(GOAL) Report every line of the records below that contains the word "what".

(ENTRIES)
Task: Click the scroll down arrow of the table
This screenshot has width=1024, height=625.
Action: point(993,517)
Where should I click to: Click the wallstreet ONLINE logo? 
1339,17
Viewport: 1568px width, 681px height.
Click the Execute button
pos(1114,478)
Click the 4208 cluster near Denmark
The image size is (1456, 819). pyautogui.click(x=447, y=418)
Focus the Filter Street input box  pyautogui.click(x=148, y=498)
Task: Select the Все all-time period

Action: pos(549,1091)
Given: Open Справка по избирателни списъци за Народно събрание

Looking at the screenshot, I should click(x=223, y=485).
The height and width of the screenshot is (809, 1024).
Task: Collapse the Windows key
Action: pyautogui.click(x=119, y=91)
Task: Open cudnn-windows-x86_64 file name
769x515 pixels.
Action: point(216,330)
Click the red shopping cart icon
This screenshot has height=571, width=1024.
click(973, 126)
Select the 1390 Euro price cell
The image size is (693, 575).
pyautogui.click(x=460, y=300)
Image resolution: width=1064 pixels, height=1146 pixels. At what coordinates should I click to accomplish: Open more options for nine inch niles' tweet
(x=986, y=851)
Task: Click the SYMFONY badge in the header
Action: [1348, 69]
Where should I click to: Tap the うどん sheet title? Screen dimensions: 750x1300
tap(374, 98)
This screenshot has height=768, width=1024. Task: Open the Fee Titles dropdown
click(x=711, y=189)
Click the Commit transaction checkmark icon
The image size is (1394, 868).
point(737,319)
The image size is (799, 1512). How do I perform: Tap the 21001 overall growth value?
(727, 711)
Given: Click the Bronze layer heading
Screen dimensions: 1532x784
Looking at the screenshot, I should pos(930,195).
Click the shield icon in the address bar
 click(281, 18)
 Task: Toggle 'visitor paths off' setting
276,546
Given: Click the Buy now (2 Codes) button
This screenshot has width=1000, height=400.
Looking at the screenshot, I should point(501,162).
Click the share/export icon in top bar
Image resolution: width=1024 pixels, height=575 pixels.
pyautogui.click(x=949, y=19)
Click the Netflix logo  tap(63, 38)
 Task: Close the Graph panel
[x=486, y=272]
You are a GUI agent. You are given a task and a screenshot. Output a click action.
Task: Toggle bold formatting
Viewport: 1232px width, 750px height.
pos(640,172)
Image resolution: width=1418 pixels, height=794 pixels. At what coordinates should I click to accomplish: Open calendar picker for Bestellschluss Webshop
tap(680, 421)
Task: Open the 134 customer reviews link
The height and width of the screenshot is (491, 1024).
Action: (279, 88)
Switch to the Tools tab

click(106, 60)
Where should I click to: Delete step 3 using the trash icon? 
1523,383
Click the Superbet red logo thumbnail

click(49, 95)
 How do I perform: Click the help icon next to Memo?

(CORRECT ANSWER)
Image resolution: width=1064 pixels, height=1146 pixels. At what coordinates should I click to accomplish: Open more options for nine inch niles' tweet
Image resolution: width=1418 pixels, height=794 pixels. At what coordinates should I click to accomplish: Open calendar picker for Bestellschluss Webshop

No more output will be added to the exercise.